A collection of solid science writing celebrating a diversity of topics, writer credentials and styles.
Among other topics, readers will discover that the Dutch East India Company colonized South Africa with farmers to supply their ships with scurvy-preventing produce on their way to Asia. Editor Ouellette (The Calculus Diaries: How Math Can Help You Lose Weight, Win in Vegas, and Survive a Zombie Apocalypse, 2010, etc.) also includes entries on ecology (including gems by Deborah Blum and Carl Zimmer); genetics (e.g., a wonderful essay explaining gene sequencing by molecular biologist Richard Winkle); Ethiopian “church forests,” virtual Edens that surround churches in an otherwise bleak landscape; how sperm corkscrew their way to their targets; how to finance star travel; and an essay on what constitutes a scientist’s “greatness.” The editor draws many of the pieces from the blogging network of the Scientific American, and often the contributor’s background and academic and/or publishing history provide assurance of factual accuracy—but not always peerless editing.

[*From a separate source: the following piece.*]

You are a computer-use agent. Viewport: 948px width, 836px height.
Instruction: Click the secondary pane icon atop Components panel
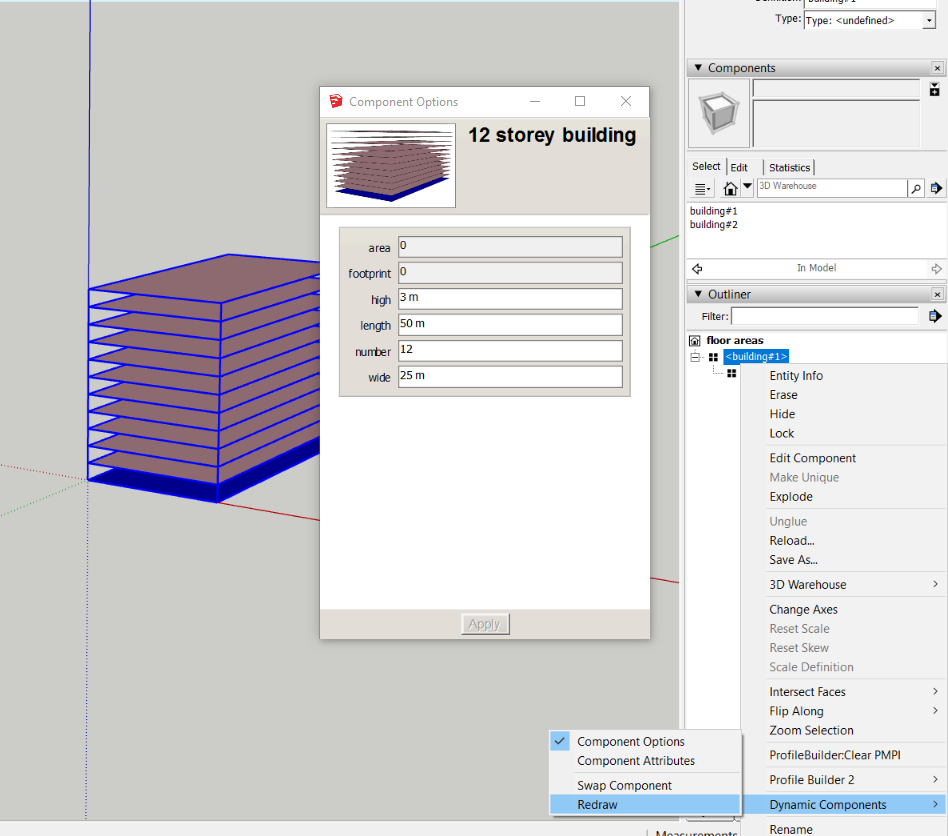click(x=936, y=90)

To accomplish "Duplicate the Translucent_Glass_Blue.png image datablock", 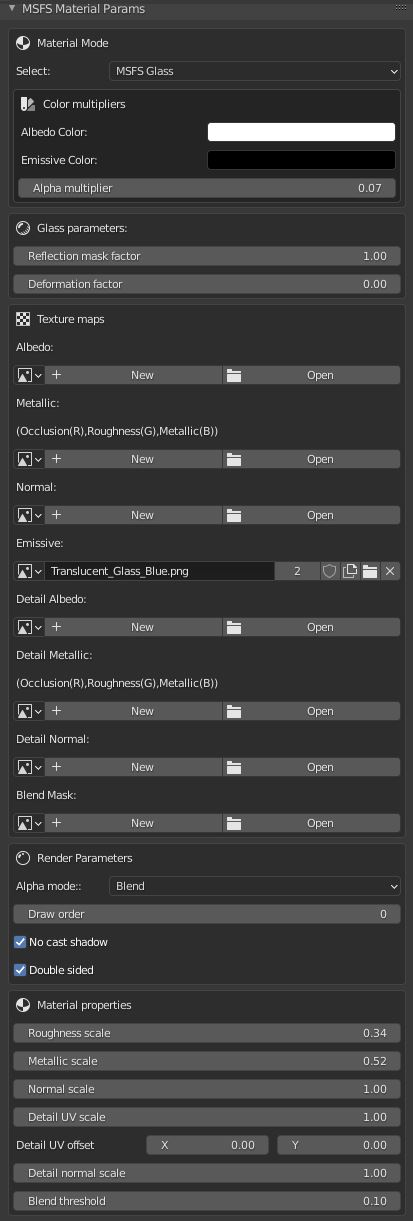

With the independence and free spirit that characterizes blogging, the role of the editor may be lost, and some of the pieces are overwritten. In a provocative piece, journalist David Dobbs argues for an end to the delays of peer review, as well as the exclusivity and costs of publishing papers in revered science journals. He opts instead for open access online, and he blames researchers for hewing to the outdated print journal model.
Proof that science writing online is healthy and growing. For naive surfers, an anthology like this will help separate the wheat from the chaff.